After President Obama released his 2016 budget on Monday, House Speaker John Boehner published a list of ten things that are “newer than Obama’s ideas.” Instagram, Angry Birds, Frozen, and the selfie stick all made the cut. Boehner’s office even created a clunky hashtag for the list—#NewerThanObamasIdeas. The irony is rich: Republican ideas have hardly changed since the 1970s.
It’s true that many proposals in Obama’s budget, like increased infrastructure spending, comprehensive immigration reform, and universal pre-kindergarten, were in his previous budget too. But there were many new ideas, as well. He proposed a new, 19 percent minimum tax on foreign corporate profits—a big move towards the GOP’s preferred territorial tax system. He also wants to expand a tax credit for child care while increasing the capital gains tax rate from 23.8 percent to 28 percent. He put forward a major overhaul of the unemployment insurance system.
None of these represent radical departures from Obama’s previous agendas. But Obama is a Democrat, not a Republican. He wasn’t suddenly going to abolish the Internal Revenue Service and repeal the Affordable Care Act, just as Republicans won’t suddenly wake up and support a single-payer system and higher taxes on the rich.
And Republican ideas on the economy have aged even worse than the Democrats' stale agenda. Take monetary policy. Throughout Obama’s presidency, GOP lawmakers have frequently criticized the Federal Reserve for low interest rates and its recently-ended bond-buying program. Those policies, they have argued, would send inflation shooting upwards. That, of course, has not happened. Inflation has remained below the Fed’s 2 percent target for years. The greater risk is actually deflation—falling prices.
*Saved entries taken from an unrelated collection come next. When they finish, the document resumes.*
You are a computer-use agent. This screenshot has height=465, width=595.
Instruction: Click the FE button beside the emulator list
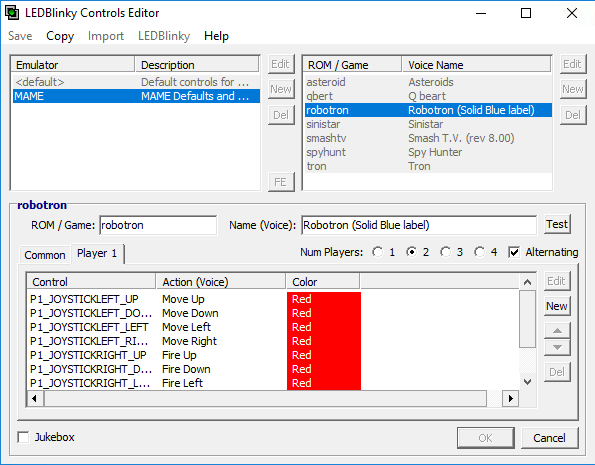coord(281,182)
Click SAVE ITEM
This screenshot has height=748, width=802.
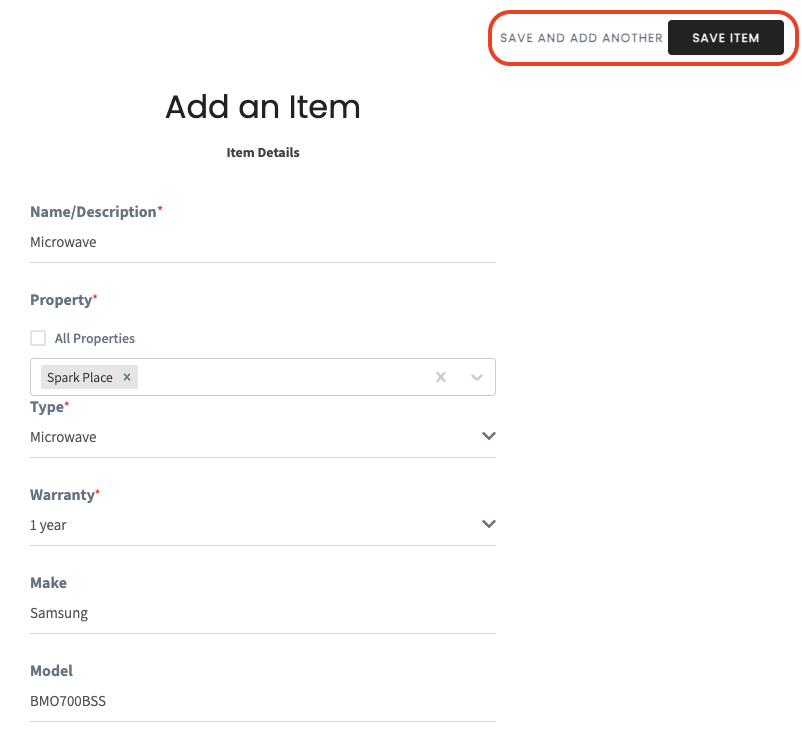click(726, 38)
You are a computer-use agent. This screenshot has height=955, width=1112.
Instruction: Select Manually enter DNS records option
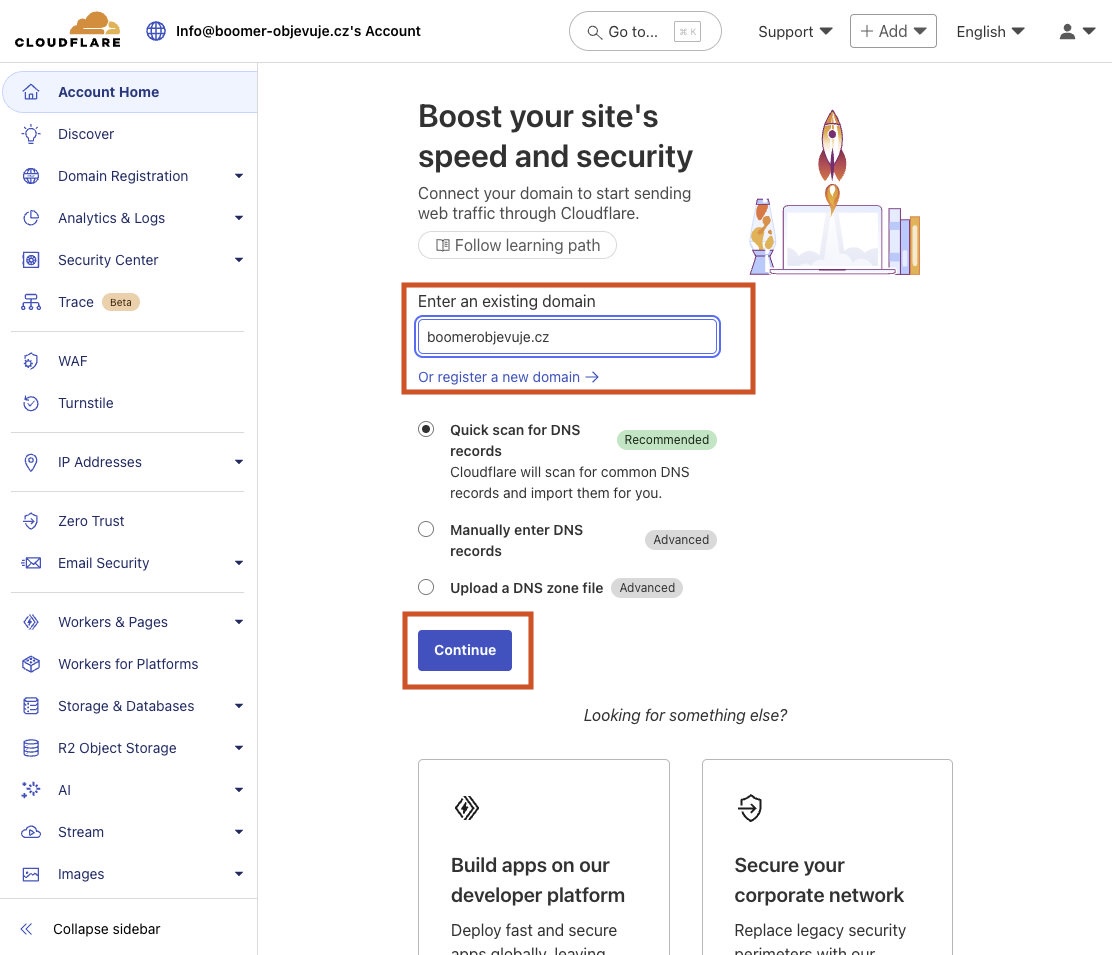click(x=426, y=529)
Of course, in the 1970s, inflation was a very real concern. Then-Fed chair Paul Volcker raised interest rates, causing a recession, but stamping out inflation. Republicans, fearing pre-Volcker inflation, are trying to apply those lessons during a very different time, when the far greater risk to the economy has been a weak labor market. If the Fed had implemented them, it would have led to a disastrous economic contraction.
Or consider taxes. Most of the Republican Party has a laser-like focus at lowering the top marginal tax rates. But some reform-minded conservatives also want to finance a huge expansion of the Child Tax Credit (CTC)—a tax credit available to parents. They believe that the Reagan tax cuts in the 1980s that lowered the top marginal tax rate from 70 percent to 50 percent was a smart move. But they see far fewer benefits in lowering marginal tax rates now. “Let’s say we cut the 15 percent federal income-tax rate faced by much of the middle class to 10 percent,” Robert Stein writes in the reformicon’s new conservative agenda, titled “Room to Grow.” “Instead of keeping 85 cents for a dollar of extra effort, a worker would get 90 cents—an improvement of only 5.9 percent.… For these workers, cutting the 15 percent rate to 10 percent would make absolutely no difference in work incentives.” A CTC expansion would put money directly into the pockets of parents who need it. While a few prominent members in the Republican Party have adopted Stein’s tax proposal, most notably Senator Marco Rubio, the vast majority of the party would rather lower marginal rates further instead of expanding the CTC. In other words, Republican tax ideas are still stuck in the 1970s as well.
At the end of Boehner’s listicle, his office writes, “The simple truth is this: The federal budget shouldn’t be cobwebbed by the policies of the past. It should be focused on the future—a future where our kids and grandkids can grow up free from the fear of never-ending debt and a bloated Washington bureaucracy.” His party should listen to that advice.